Le Mawjoudin Queer Film Festival se tenait à Tunis du 15 au 18 janvier 2018. Un moment politique et artistique important, qui a participé à faire sortir de l’ombre les communautés LGTBQI.
Organisé par l’association LGBT Mawjoudin (“Nous existons”), le Mawjoudin Queer Film Festival s’est déroulé dans la capitale tunisienne ces trois derniers jours. Les instances gouvernementales du pays, peu portées sur la reconnaissance de droits homosexuels qui régressent depuis l’arrivée au pouvoir d’Ennahdah en 2011, n’ont ni soutenu ni tenté d’interdire cet événement inédit. Une organisation sans heurts majeurs qui sonne déjà comme une première victoire pour la communauté.
{"type":"Pave-Haut2-Desktop"}
Des conditions (presque) sereines
Si l’ouverture du MQFF a pu se tenir à l’Institut français de Tunis, la suite des festivités s’est poursuivie dans l’espace culturel El Teatro pour des raisons de sécurité, encadrée par des forces de l’ordre de circonstance, bénévoles solidaires de la cause, videurs de boîte de nuit et autres agents. L’appréhension d’un incident n’a pas découragé les organisateurs et participants, ni même entamé leur enthousiasme, comme en témoigne l’activiste algérienne Frida Wahrania auprès de Libération :
“J’appartiens à un collectif, Elouen, qui défend la liberté sexuelle mais nous ne sommes pas reconnus légalement, contrairement à Mawjoudin. Et un festival comme ça, en Algérie, n’aurait été possible que dans des ambassades et avec des invitations secrètes”
La tranquillité des esprits n’est, pour l’heure, pas encore totale, explique Ali Bousselmi, le président de Mawjoudin, toujours à Libération : “Le risque est qu’après le festival, il y ait des réactions négatives à notre égard.”
Balayer les interdits enfouis du continent africain
Quinze films provenant du Liban, d’Afrique du Sud, du Cap-Vert, d’Egypte ou encore de Jordanie, comme autant de faisceaux lumineux balayant les interdits enfouis du continent africain, sont venus questionner le rapport au genre et à la sexualité dans des zones du monde où ces simples interrogations peuvent entraîner les plus sévères répressions.

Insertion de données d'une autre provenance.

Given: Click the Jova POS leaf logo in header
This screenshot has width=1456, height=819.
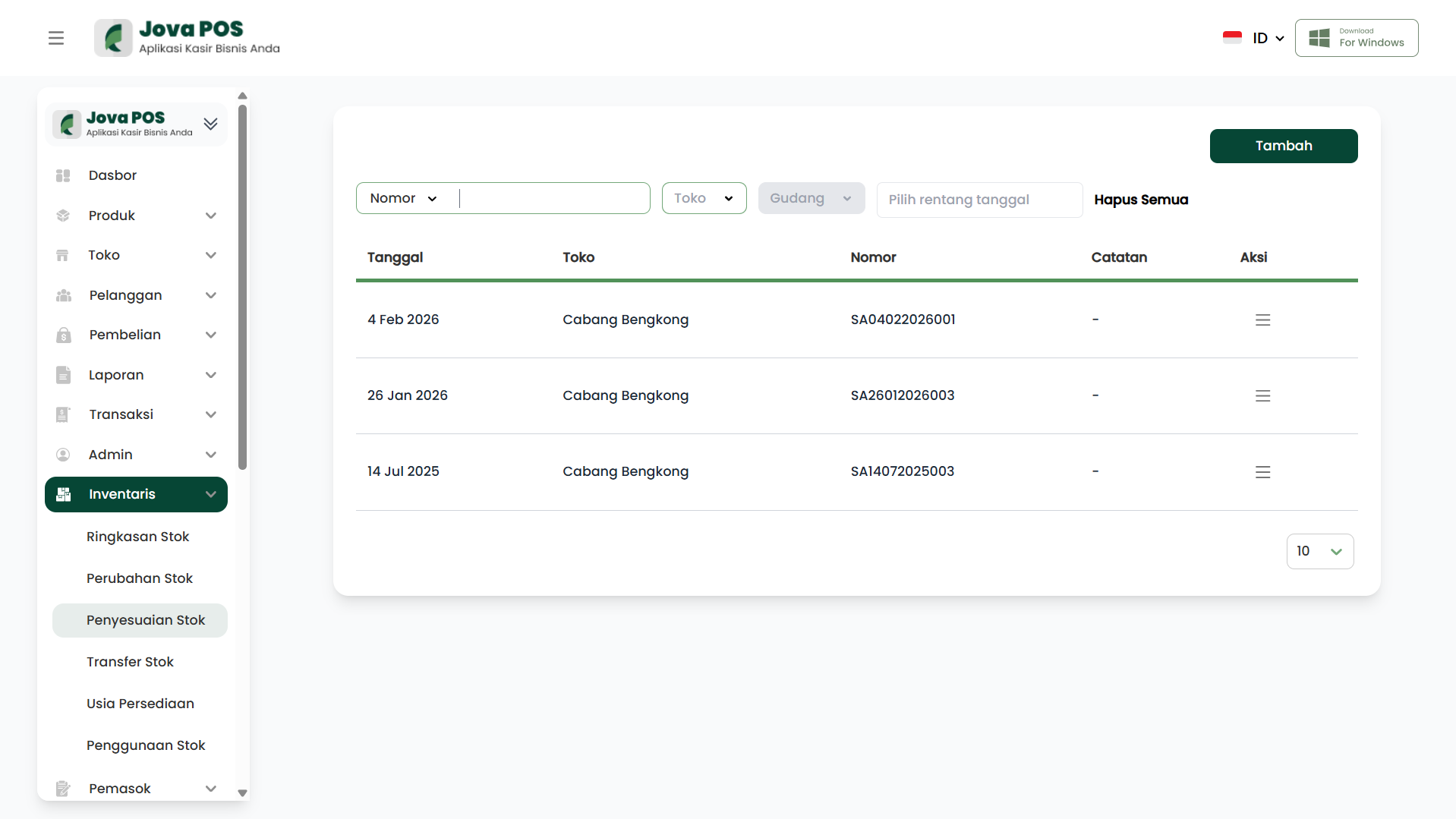Looking at the screenshot, I should pos(113,38).
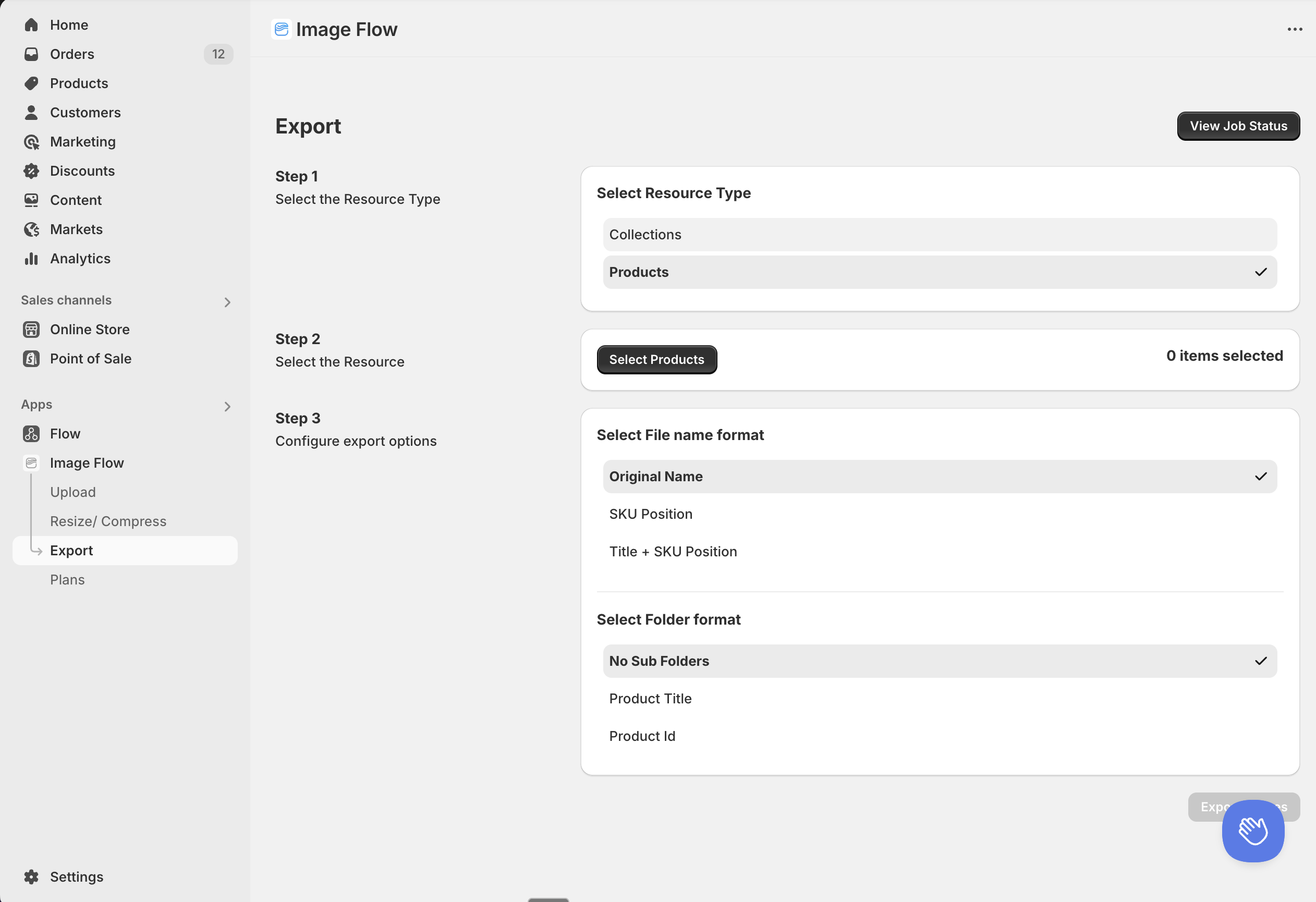Open Analytics via bar chart icon
Image resolution: width=1316 pixels, height=902 pixels.
click(31, 259)
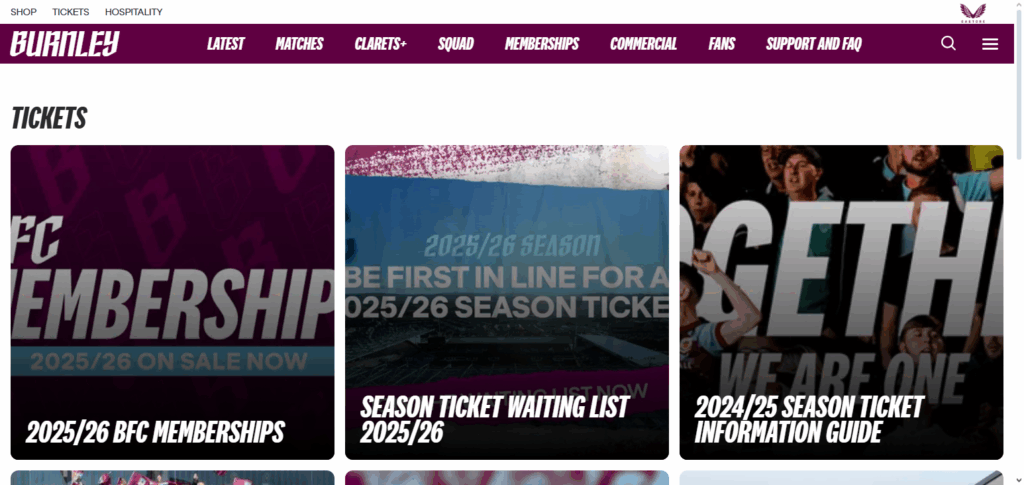Screen dimensions: 1024x485
Task: Open Support and FAQ
Action: click(x=814, y=44)
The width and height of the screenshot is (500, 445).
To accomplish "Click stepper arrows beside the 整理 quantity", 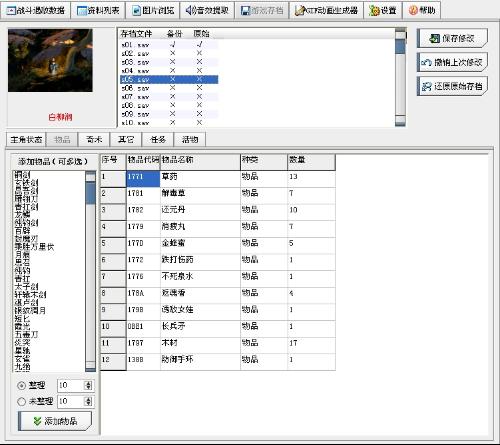I will coord(88,385).
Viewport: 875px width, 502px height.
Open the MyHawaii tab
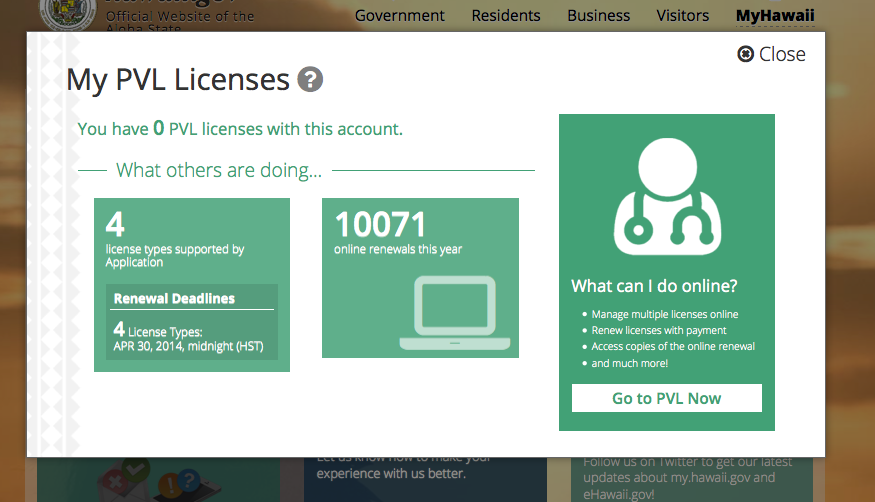[x=775, y=15]
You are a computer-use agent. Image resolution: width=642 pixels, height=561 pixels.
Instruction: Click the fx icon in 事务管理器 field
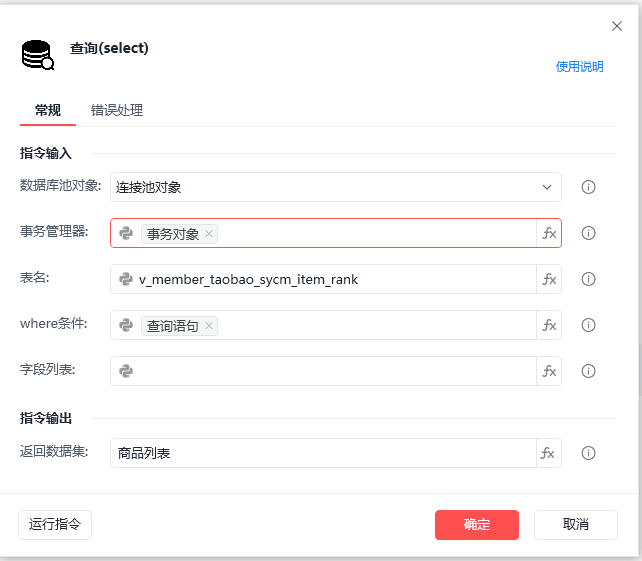tap(549, 233)
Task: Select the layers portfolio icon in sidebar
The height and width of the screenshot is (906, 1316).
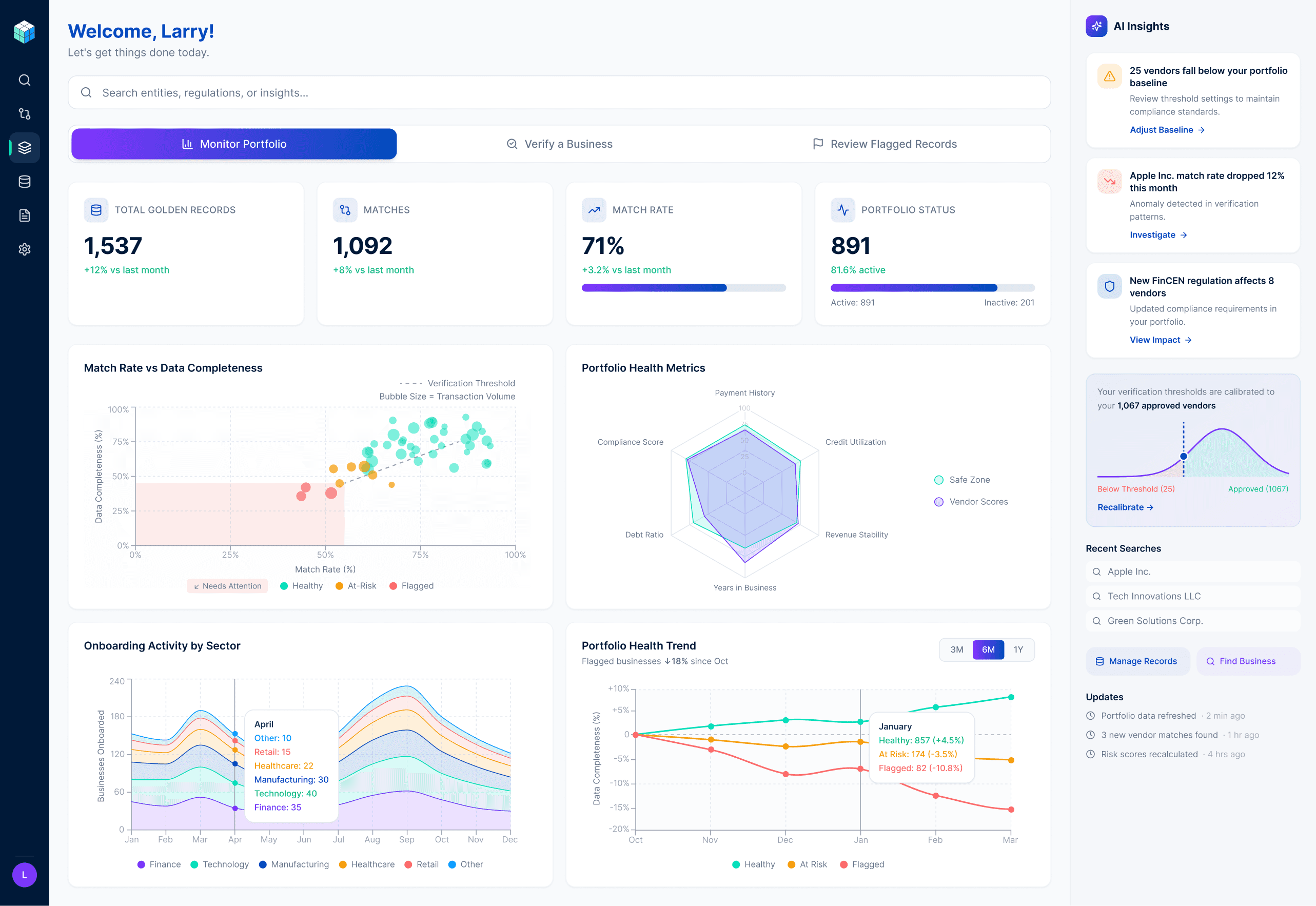Action: click(25, 148)
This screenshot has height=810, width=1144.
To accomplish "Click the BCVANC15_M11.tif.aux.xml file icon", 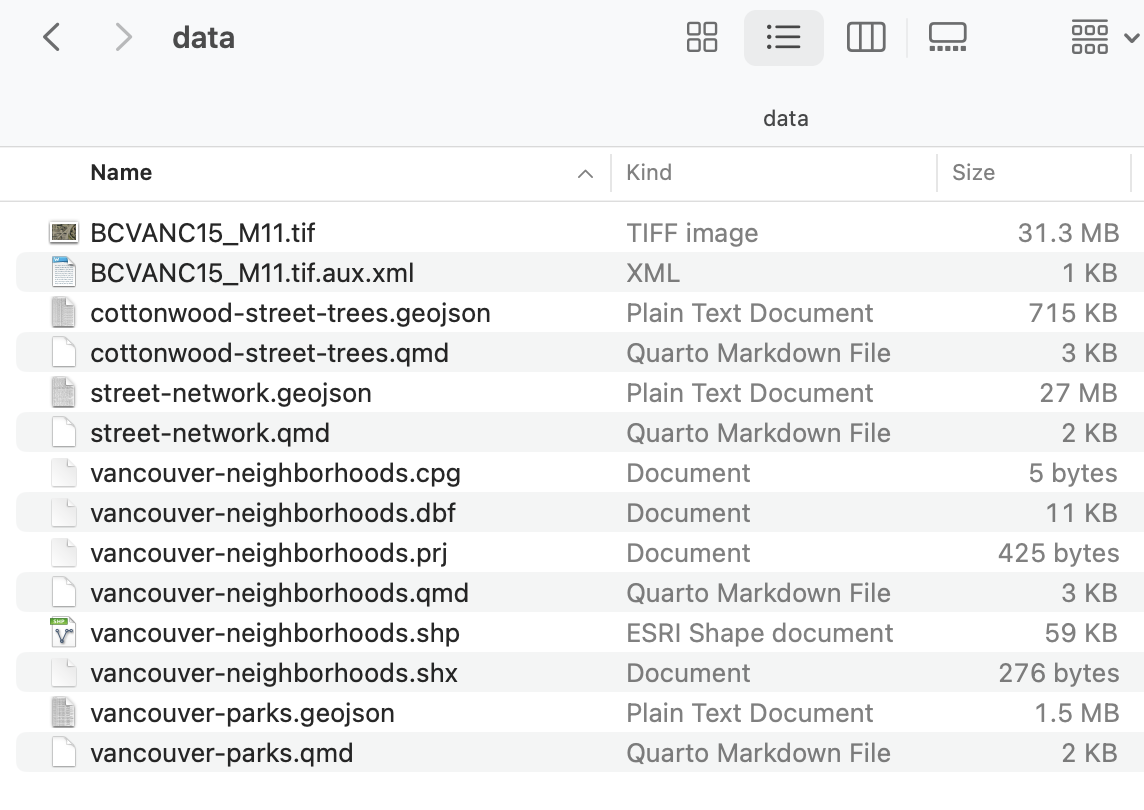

En projetant les histoires de chacun.e.s habituellement condamnées à la confidentialité, avec le filtre protecteur de l’anonymat pour certains ou la fière insolence du visage découvert pour d’autres, Mawjoudin redonne la parole à des individus non pas en marge de la société mais justement à la jonction des schémas binaires traditionnels sur lesquels elles ont trop longtemps reposé.
Rappeler que nul n’est exempt de préjugés
Au sein même de la communauté, une volonté de “déhiérarchisation” des genres est mise en œuvre, notamment pour donner aux transsexuels et transgenres une place égale à celle des gays et lesbiennes. Le festival offre donc un examen critique total de nos impensés, qu’ils se situent dans l’inconscient collectif hétéro dominant, ou dans la structure des communautés dites minoritaires.
C’est notamment le thème traité par le documentaire hors compétition Au-delà de l’ombre de Nada Mezni Hafaiedh, qui n’épargne au spectateur ni l’intimité crue d’un gros plan sur un visage en larmes, ni les violences ordinaires (un gay traite Sandra, trans, de “pute”) au sein d’un groupe pas toujours affranchi d’assignations réifiantes. Montrer la vérité des rapports non idéalisés pour rappeler que nul n’est exempt de préjugés, et que la lutte pour les combattre, y compris en nous-mêmes, est constante. Une véritable libération pour le public, comme le raconte Sandra dans Libération :
“Je suis fier de voir les gens me serrer dans leurs bras à la fin du film. Depuis la révolution, on parle des gays, il y a des associations. Mais, nous, les trans’, nous restons encore tabous. Si on commence à en parler, c’est bien. Il faut parler des marginaux”
Si les droits des LGTBQI sont toujours loin d’être au cœur des préoccupations sociétales de nombreux pays, et que les violences et meurtres à leur encontre sont trop souvent leur lot quotidien dans bien des lieux, l’existence du Mawjoudin Queer Film Festival change une donne que le désespoir aurait pu faire croire irrévocable. L’espoir est donc plus que permis : il est nécessaire.